◆ **Brief**:
The lines from the first line of the entries through the line containing "You are a computer-use agent. The" are to be repeated exactly, with both of those lines included.

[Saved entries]
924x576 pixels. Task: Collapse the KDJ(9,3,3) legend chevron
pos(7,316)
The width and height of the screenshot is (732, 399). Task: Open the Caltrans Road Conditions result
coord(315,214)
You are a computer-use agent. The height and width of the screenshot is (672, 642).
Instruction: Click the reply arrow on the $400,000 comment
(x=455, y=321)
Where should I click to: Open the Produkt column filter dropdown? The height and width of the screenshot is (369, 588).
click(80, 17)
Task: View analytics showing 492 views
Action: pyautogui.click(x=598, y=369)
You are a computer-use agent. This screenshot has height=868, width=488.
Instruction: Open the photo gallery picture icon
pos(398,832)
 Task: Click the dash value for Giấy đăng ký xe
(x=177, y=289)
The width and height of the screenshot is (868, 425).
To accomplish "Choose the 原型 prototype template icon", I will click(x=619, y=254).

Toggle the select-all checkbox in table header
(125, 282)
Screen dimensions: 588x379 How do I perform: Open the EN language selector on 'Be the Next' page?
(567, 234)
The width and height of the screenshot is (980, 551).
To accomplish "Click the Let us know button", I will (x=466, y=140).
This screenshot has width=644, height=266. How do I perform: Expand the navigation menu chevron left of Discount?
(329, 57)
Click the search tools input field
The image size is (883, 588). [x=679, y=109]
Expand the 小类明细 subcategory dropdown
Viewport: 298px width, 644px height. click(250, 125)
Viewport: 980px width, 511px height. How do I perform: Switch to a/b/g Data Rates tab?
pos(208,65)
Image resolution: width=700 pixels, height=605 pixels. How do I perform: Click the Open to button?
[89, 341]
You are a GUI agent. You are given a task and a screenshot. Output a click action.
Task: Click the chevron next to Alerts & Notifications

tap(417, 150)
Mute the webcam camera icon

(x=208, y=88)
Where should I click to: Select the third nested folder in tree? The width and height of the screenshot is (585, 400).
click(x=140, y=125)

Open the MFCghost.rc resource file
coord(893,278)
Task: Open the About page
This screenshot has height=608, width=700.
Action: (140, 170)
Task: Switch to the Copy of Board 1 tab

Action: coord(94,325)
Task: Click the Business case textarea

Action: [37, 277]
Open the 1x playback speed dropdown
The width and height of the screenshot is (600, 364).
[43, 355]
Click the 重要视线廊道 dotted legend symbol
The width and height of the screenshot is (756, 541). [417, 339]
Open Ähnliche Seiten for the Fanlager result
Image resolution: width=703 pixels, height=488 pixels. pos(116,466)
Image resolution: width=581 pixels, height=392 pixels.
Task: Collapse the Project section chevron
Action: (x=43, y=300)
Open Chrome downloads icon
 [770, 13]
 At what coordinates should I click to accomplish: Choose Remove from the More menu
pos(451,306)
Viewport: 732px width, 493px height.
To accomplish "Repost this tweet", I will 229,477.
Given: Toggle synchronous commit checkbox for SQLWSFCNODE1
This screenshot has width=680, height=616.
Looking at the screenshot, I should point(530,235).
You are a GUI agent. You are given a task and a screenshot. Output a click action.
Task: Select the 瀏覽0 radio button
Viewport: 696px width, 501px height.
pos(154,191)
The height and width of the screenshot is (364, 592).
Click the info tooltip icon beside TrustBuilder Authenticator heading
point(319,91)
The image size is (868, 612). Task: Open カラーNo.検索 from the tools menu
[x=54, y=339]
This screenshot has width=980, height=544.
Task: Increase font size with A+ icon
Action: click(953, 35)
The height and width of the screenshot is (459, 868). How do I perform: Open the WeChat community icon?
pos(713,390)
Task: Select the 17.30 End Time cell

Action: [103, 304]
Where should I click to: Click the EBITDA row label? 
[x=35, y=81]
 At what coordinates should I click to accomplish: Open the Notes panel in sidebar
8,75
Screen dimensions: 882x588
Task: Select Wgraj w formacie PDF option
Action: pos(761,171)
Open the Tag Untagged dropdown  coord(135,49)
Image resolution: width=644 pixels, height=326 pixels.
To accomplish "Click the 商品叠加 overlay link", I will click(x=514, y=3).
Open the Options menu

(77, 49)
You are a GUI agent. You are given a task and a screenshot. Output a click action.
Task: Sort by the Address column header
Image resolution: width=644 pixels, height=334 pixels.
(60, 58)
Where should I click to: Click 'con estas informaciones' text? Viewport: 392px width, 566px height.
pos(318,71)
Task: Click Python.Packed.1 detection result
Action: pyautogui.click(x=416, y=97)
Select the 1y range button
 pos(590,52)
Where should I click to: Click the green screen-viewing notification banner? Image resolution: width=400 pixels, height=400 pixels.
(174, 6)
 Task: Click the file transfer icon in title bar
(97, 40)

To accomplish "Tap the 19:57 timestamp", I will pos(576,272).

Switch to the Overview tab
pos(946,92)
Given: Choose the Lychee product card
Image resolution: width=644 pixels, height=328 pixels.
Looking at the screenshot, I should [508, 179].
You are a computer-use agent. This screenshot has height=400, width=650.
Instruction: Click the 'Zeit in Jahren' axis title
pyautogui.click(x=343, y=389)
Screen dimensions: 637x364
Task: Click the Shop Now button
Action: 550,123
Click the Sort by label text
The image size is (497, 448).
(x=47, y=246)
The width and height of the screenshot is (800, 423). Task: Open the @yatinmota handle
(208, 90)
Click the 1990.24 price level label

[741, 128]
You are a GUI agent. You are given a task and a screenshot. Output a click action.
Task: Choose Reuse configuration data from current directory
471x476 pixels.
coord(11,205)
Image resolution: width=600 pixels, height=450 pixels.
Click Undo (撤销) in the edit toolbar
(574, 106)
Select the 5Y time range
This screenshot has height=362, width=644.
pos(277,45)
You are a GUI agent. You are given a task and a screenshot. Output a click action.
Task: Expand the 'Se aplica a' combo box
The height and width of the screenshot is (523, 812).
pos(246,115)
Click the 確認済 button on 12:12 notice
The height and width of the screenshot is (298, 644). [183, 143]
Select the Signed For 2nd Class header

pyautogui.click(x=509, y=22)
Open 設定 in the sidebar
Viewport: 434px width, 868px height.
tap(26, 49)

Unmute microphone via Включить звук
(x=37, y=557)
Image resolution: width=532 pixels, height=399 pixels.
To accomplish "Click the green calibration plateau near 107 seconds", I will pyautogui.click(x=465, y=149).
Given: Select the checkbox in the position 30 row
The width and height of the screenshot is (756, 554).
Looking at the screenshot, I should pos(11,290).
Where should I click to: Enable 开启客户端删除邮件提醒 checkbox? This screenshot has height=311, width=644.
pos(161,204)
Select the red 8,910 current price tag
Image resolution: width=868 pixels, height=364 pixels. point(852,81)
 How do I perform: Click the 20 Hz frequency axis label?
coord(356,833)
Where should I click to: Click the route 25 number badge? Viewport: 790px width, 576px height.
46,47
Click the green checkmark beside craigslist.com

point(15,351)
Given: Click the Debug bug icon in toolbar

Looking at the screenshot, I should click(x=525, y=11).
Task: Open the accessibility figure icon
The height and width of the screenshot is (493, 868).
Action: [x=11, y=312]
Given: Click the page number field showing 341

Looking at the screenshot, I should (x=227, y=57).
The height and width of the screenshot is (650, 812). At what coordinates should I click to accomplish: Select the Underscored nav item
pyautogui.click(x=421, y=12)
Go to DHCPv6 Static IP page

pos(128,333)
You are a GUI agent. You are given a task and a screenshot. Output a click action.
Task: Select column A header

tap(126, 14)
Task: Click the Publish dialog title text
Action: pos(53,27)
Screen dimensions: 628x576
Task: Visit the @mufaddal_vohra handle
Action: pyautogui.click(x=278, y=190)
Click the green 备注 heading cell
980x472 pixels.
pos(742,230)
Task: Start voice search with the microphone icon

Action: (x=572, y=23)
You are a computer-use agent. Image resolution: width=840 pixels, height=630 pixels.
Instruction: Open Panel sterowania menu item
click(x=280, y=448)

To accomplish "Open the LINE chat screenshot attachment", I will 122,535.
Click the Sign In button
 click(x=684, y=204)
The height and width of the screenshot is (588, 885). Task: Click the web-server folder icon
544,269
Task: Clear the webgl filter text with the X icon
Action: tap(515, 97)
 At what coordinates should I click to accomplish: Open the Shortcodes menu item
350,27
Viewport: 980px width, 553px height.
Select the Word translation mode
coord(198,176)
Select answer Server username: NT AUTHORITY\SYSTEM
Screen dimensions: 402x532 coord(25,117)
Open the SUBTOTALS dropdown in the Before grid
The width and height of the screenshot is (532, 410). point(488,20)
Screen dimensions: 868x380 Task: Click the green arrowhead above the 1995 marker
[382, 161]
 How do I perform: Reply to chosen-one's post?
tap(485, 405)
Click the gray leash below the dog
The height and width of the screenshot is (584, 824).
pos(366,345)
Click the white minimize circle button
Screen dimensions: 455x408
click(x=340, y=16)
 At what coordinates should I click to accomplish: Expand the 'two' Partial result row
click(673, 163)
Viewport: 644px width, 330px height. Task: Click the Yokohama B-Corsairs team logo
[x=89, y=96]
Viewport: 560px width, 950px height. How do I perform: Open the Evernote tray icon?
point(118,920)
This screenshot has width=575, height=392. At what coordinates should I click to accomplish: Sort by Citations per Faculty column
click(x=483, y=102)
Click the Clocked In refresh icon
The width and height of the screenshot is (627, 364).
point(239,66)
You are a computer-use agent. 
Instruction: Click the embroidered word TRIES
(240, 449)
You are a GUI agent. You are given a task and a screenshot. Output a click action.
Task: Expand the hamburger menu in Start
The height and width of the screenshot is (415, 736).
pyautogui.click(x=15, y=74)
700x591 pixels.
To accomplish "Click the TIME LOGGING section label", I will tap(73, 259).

◆ **Task answer**:
924x576 pixels. Task: Collapse the KDJ(9,3,3) legend chevron
pos(7,316)
The width and height of the screenshot is (732, 399). Task: Open the Caltrans Road Conditions result
coord(315,214)
You are a computer-use agent. The height and width of the screenshot is (672, 642).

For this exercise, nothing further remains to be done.